この部屋には存在しなかったはずのまともな食事が、堂々と鎮座していた。
「……え?」
「起きたか」
低い声がして、レオンがベッド脇に歩み寄ってきた。
「レオン……これ、なに?」
「見りゃ分かるだろ。スープとパンだ」
「そうじゃなくて……どうしてスープがあるの?」
「作った」
即答だった。
「……レオンが?」
「他に誰がいる。食わなきゃ体力が戻らない。薬草も入れた。少しは楽になるはずだ」
「レオンって料理できるの?」
「必要ならやる。それだけだ」
レナはそっとスプーンを手に取り、ひと口飲んだ。
「……おいしい」
「そうか」
その一言だけなのに、レオンの目元がほんの少しだけ緩む。
「お前が倒れるのは、見たくない」
短い言葉が、思いのほか深く胸に落ちた。スプーンをもう一口運びながら、レナはふと思う。
——こんな一面を知らなかった。
だからこそ、もっと知りたくなる。
この気持ちが、後戻りできない場所へ踏み込む予兆だと気づかないまま。
食事を終え、レナはスプーンを置くと、ふと思い出したように顔を上げた。
「そうだ。レオンの部屋に食事作りに行くって言ったけど、いつになるかわかんないし。今のうちに、渡しておこうかな」
小さく呟くと、クローゼットの方へ歩き、棚の奥を探り始める。ごそごそと衣類を押し分ける音が続き、やがて――
「あ、あった」
ぱっと花が咲くような声が漏れた。振り返ったレナの手には、白いリボンで丁寧に結ばれた小箱がある。
「……それは?」
レオンが眉を動かす。
「もう過ぎちゃったけど、18歳の誕生日だったよね?」
レナがぴたりと視線を合わせる。レオンは一拍置いて、短く答えた。
「……ああ。そうだけど」
「去年みたいにはお祝いできなくてごめんね。その代わり、実用的なものあげるよ」
彼女がそう言って微笑む。誕生日が、本当のものではないと知った今でも――レオンの胸の奥が、妙に疼いた。
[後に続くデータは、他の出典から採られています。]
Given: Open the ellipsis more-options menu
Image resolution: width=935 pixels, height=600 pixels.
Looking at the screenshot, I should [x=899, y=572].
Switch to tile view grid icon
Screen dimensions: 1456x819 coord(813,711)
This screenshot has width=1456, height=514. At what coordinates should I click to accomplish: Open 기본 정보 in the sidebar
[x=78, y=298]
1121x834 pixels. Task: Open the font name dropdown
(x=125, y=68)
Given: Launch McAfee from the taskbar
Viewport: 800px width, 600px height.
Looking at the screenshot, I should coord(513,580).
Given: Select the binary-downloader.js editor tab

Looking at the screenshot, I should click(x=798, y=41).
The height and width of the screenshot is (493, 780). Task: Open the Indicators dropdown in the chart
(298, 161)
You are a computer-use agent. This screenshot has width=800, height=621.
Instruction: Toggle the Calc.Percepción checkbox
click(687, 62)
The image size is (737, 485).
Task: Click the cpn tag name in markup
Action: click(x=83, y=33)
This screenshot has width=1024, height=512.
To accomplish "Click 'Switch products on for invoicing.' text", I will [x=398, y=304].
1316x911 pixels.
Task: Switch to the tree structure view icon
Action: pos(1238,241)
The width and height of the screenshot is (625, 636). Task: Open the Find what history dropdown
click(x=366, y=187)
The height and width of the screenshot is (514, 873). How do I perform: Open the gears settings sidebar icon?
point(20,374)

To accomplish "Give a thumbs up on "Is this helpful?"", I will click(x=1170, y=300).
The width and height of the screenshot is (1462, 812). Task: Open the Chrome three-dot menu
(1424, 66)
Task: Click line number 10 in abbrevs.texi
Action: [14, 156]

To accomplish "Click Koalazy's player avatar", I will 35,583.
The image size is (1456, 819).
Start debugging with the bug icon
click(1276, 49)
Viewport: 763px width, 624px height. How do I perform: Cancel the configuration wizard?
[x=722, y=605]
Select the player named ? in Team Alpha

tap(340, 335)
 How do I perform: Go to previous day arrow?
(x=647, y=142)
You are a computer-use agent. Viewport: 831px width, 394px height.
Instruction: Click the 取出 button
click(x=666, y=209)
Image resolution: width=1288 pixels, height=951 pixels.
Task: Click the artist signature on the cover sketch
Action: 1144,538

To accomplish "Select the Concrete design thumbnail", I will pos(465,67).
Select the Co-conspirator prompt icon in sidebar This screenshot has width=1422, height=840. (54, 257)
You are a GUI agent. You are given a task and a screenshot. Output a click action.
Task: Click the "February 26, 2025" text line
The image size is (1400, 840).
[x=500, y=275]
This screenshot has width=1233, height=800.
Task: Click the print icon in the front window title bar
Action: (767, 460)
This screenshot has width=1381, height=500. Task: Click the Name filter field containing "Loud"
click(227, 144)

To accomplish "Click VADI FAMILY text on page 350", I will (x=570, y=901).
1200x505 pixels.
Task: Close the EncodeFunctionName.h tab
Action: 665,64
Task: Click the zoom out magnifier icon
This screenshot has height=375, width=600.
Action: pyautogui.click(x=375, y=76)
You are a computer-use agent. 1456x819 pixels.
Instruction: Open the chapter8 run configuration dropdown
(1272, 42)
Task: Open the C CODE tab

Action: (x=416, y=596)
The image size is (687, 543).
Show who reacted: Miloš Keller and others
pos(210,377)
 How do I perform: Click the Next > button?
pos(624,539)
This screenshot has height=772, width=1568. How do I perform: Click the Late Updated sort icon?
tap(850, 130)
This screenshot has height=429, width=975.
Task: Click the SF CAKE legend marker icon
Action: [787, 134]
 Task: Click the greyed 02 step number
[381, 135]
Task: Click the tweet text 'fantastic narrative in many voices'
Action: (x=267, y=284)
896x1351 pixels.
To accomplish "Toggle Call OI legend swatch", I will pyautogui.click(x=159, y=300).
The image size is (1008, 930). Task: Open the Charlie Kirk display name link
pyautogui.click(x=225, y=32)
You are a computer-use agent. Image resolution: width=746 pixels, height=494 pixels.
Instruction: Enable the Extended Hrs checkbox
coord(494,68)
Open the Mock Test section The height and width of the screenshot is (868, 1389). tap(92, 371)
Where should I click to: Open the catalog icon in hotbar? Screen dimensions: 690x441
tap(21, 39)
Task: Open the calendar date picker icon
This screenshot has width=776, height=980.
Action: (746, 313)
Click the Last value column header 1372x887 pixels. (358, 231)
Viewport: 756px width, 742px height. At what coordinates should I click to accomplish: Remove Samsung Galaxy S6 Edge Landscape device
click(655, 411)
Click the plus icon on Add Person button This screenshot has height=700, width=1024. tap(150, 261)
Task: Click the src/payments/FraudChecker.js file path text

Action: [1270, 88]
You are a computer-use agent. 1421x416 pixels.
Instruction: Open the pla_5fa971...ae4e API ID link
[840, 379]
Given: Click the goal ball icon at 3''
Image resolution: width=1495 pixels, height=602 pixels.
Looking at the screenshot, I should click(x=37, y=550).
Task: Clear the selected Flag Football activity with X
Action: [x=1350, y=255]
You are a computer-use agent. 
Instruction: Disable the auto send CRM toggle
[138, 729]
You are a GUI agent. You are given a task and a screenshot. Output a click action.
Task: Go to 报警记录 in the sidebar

彼女が信じているなら、その嘘ごと抱き締めたいと思ってしまう自分がいた。
「はい。これ、プレゼント。」
レナに手渡された箱を、レオンはゆっくりと開けた。
中に現れたのは、深紅の光。
透き通った血のような赤。淡い輝きをたたえた結晶が、銀鎖に揺れている。
「これは……赤魔石……?」
レオンの声が低く落ちる。
レナは小さく頷き、どこか懐かしむような表情を浮かべた。
「うん。実はね、私の血なんだ」
視線には迷いがない。言葉に恐れもない。ただ、静かな肯定だけがあった。
「生きてる者の血って珍しいでしょ?」
「……普通は死んでから術式で結晶化するんじゃないのか?」
「そう言われてるけど。本当は、生きてる人からも作れるんだって。特別な魔術らしくて、私も全部は分からないけど……昔、お母さんと一緒に作ったの。小さい頃にね」
それは、幼い日の記憶と血の代償で作られた唯一の宝石だった。
「生きてる人の血で作った赤魔石は、普通のものよりずっと強いんだって。」
レナはそう言って、レオンの手の中にある結晶を見つめる。
「普通の魔石みたいに一度きりじゃなくて、何度も使えるの。私が生きてる限り、魔力も枯れないって」
そこで一度、言葉が切れた。
レオンの指先が、赤魔石に触れる。微かな熱が宿る。脈動している。まるで、レナの生命そのものが、そこに閉じ込められているようだった。
「だから……レオンにあげる」
「なんで、俺に?」
平静を装っていたが、焦燥をごまかしきれてはいない。
レナは、まっすぐに彼を見た。
「最近、色々あったでしょ。きっと、もう平穏な時は続かないんだと思う」
細く揺れたその声は、無垢で、しかしどこか諦観を孕んでいた。
「私は来年、レオンの誕生日まで生きてないかもしれない。でも……レオンには生きていてほしい。誰か一人くらい、私のことを忘れないでくれたらいいなって」
言葉が落ちるたび、レオンの胸に何かが突き刺さる。崩れていく音が聞こえそうだった。
「お前がいない未来なんて、考えたこともないのに」
声が低く震える。否応なく溢れ出てしまう感情が、喉の奥で軋んだ。
「……お前に何かあったら、俺は生きていられない」
吐き出されたその言葉は、真っ直ぐだった。
声が震えそうになるのを、必死に抑えた。
けれど、手は抑えられなかった。
レオンの手の中で、赤魔石のペンダントがきつく握られ、その震えが止まらない。
レナがそっと笑った。
いつもの笑顔。それなのに、どこか、消えてしまいそうに儚い微笑みだった。
「……ありがとう。そう言ってくれて」
その言葉はどこまでも優しく、どこまでも残酷だった。
彼女が渡したのはプレゼントではなく、“遺書”に似た、生きた証だった。
***
◆レオン視点/レナの部屋
赤魔石を握る指先に力が入りすぎて、鎖が食い込んだ。
それでもレオンは、手を緩めることができなかった。
レナは、まるで別れの準備でもしているようだった。
「私に何かあっても、生きていてほしい」
「忘れないでくれたらいい」
……そんな言葉、ただの遺言だろう。
ふざけるなよ。
どうして、そんな顔で笑うんだ。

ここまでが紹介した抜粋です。